— START OF EXCERPT —
Thank you for the insight! I learned that the [project status] field (my lookup field) is case sensitive so that’s where part of my issue was coming from. The other issue I resolved was adding the task itself to the filters so each conditional group, so I was filtering for:
[task owner] [is exactly] [person]
[complete checkbox] [is] [empty]
[project status] [is] [status to match task case sensitive]
[task] [is exactly] [single select]

These two aspects seemed to fix my problem. Thank you everyone for the suggestions!

See Solution in Thread

6 Replies 6

Hi Suzie!

I believe when you add a lookup field for a single select field, it’ll automatically become a single select and have the single select filtering functionality

Screenshot 2022-08-16 at 7.58.56 AM


This shouldn’t affect anything I think

Could you provide screenshots of the Tasks and Projects table, as well as a screenshot that shows the records you would like displayed based on an example filter? Once I understand how your base is set up and what your expected outcome is I may be able to provide some suggestions

The lookup field I have is not a single select, it’s a text-based formula. However, I’m wondering if there is any way to create a new field based on the text that populates and turn it into a single select? I’m thinking this may help with the filtering issue below.
— END OF EXCERPT —
— START OF RAW DATA —
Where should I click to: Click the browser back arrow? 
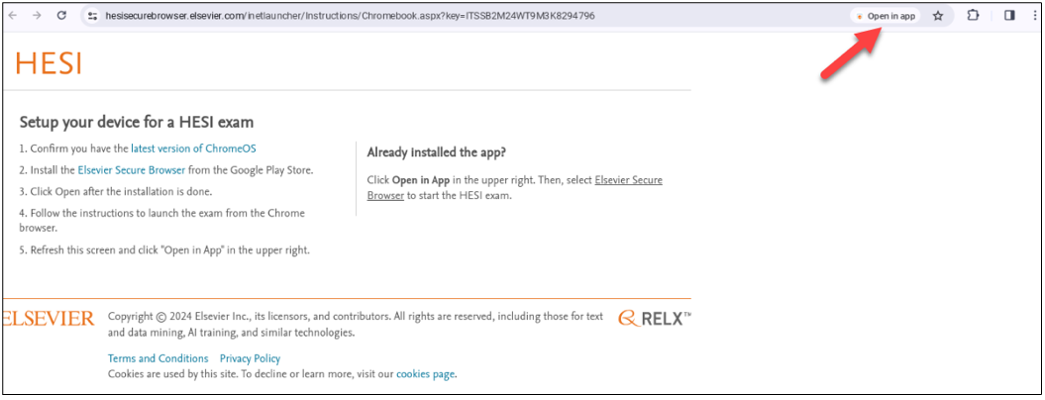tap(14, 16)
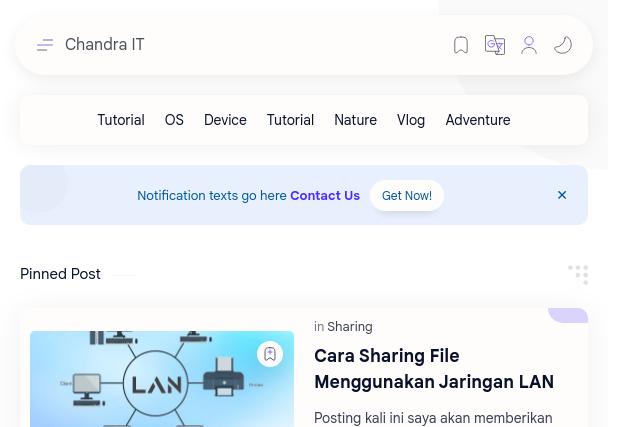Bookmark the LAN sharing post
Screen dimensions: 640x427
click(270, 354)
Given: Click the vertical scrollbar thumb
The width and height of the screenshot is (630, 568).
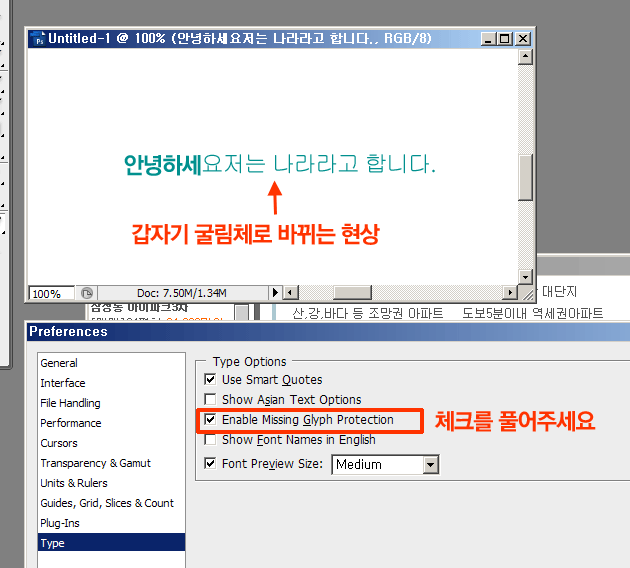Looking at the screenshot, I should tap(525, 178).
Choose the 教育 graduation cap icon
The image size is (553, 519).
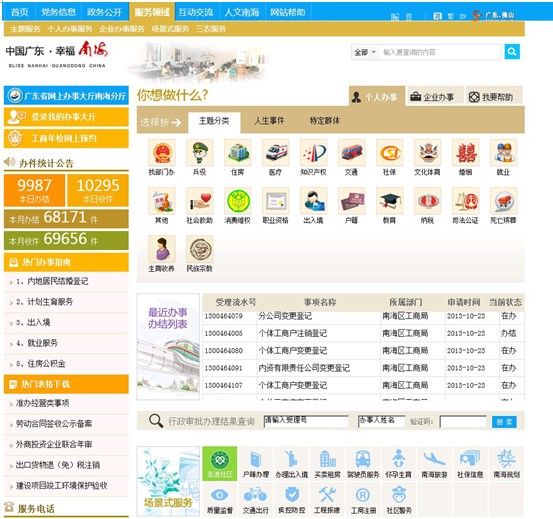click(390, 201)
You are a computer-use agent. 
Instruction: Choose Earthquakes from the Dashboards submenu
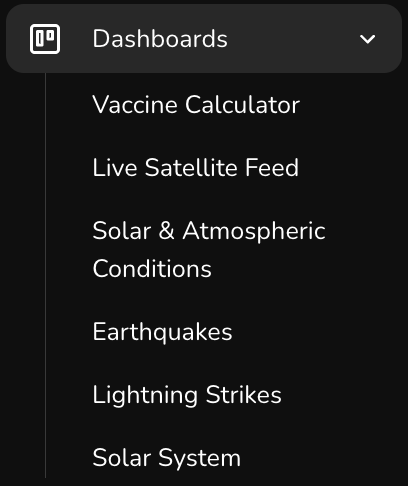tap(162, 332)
— END OF RAW DATA —
— START OF RAW DATA —
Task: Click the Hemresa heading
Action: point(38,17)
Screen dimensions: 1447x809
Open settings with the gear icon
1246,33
— END OF RAW DATA —
— START OF RAW DATA —
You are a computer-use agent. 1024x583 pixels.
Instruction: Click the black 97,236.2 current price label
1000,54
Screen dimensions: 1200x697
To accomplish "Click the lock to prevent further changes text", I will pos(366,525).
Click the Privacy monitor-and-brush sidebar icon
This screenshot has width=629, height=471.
— END OF RAW DATA —
» **DIRECTIVE**: Copy out the full forum thread on filtering by a lookup field, word for word.

» **FULL ANSWER**:
Thank you for the insight! I learned that the [project status] field (my lookup field) is case sensitive so that’s where part of my issue was coming from. The other issue I resolved was adding the task itself to the filters so each conditional group, so I was filtering for:
[task owner] [is exactly] [person]
[complete checkbox] [is] [empty]
[project status] [is] [status to match task case sensitive]
[task] [is exactly] [single select]

These two aspects seemed to fix my problem. Thank you everyone for the suggestions!

See Solution in Thread

6 Replies 6

Hi Suzie!

I believe when you add a lookup field for a single select field, it’ll automatically become a single select and have the single select filtering functionality

Screenshot 2022-08-16 at 7.58.56 AM


This shouldn’t affect anything I think

Could you provide screenshots of the Tasks and Projects table, as well as a screenshot that shows the records you would like displayed based on an example filter? Once I understand how your base is set up and what your expected outcome is I may be able to provide some suggestions

The lookup field I have is not a single select, it’s a text-based formula. However, I’m wondering if there is any way to create a new field based on the text that populates and turn it into a single select? I’m thinking this may help with the filtering issue below.